A championship basketball coach was asked about the famous phrase “will to win” and its role in his team’s successes. The coach replied, “The most important thing is not the will to win. The most important thing is the will to prepare to win.”

He was saying that championships are won on the practice floor, in the weight room, and in chalk talks long before the games are played. A team that neglects that preparation and tries to succeed on the basis of their “will to win” in the games will come up short.

I want to assert the same thing about leadership: The most important thing is not your desire to lead, but your diligence in preparing to lead.

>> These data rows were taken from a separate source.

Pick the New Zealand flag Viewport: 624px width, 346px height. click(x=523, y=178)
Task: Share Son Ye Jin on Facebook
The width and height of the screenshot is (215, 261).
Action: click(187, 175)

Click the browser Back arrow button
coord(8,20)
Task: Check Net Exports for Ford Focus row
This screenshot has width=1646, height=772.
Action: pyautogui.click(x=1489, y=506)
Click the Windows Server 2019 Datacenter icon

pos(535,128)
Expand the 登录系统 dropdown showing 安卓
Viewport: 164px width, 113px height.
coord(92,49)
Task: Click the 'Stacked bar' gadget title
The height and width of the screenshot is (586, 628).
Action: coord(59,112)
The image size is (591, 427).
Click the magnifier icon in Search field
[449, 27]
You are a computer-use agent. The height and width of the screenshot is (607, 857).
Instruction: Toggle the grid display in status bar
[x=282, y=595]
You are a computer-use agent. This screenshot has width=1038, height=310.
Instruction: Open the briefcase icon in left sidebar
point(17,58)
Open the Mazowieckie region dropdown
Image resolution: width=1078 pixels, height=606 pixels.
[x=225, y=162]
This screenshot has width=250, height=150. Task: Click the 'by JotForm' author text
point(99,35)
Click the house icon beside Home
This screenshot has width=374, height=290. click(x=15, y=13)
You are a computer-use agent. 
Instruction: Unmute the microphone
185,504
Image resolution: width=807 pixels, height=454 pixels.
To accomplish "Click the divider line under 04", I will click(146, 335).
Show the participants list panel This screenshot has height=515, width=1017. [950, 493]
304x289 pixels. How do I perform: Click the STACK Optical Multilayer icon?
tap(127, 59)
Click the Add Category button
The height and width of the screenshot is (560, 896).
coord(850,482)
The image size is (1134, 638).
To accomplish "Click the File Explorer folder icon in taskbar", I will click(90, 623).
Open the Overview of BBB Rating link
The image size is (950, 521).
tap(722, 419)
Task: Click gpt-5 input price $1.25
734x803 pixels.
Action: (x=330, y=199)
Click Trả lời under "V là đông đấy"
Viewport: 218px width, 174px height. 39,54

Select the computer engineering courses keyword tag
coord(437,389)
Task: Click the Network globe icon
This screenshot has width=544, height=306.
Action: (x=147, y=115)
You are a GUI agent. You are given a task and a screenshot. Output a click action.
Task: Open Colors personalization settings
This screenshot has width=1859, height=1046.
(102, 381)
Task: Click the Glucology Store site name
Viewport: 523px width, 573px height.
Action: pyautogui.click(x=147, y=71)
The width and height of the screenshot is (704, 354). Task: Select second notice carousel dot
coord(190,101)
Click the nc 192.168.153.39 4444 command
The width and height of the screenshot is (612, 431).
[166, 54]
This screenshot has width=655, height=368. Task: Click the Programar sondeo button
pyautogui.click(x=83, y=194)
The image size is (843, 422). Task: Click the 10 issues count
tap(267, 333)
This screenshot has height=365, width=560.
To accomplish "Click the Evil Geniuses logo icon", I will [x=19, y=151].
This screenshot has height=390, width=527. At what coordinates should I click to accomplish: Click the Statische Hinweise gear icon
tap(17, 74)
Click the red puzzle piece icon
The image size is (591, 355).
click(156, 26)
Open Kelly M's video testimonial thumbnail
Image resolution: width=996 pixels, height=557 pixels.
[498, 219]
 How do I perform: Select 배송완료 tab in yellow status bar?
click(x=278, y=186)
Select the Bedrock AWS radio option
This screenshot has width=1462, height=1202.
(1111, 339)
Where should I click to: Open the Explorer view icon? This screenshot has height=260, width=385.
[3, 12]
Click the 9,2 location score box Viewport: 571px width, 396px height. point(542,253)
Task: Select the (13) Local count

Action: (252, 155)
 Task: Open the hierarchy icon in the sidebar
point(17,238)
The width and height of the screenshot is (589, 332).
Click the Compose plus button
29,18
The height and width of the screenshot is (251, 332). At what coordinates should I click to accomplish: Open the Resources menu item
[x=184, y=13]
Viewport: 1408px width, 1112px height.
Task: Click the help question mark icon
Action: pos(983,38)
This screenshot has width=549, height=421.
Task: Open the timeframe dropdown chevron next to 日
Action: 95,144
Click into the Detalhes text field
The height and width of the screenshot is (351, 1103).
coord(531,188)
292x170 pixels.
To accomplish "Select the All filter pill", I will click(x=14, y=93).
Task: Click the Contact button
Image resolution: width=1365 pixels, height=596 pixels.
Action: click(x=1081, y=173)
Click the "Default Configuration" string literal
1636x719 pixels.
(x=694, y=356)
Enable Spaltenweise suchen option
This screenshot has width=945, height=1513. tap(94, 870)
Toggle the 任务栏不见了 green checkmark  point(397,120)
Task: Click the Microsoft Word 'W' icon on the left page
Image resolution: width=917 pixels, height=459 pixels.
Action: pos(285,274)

To be an effective leader you must, at a minimum, do three things:

  1. Know what you want.
  2. Be able to communicate clearly.
  3. Be able to win followers.

We will begin at the end, because your ability to win followers cannot be something you try to figure out at the moment you want to lead. If you wait until “you know where you are going” before you begin to ask yourself how you can “persuade others to go along with you,” it will be too late. It must be part of your continuous preparation long before the moment of opportunity or need.

Authority is not leadership

Why should people follow you? That really is the heart of the issue, isn’t it? Immediately we are faced with the issue of authority. Someone is the boss, the manager, the officer. He or she has authority delegated from above that grants them power over people below.

Delegated authority is simply a part of organizational life. Authority is a good thing, but it also implies accountability and responsibility. The manager has power over his or her sphere, but they are also accountable to those above with responsibility for results. I am not questioning this reality, nor that it is a good thing when applied well. It provides the organization necessary for large groups of people to do anything in concert.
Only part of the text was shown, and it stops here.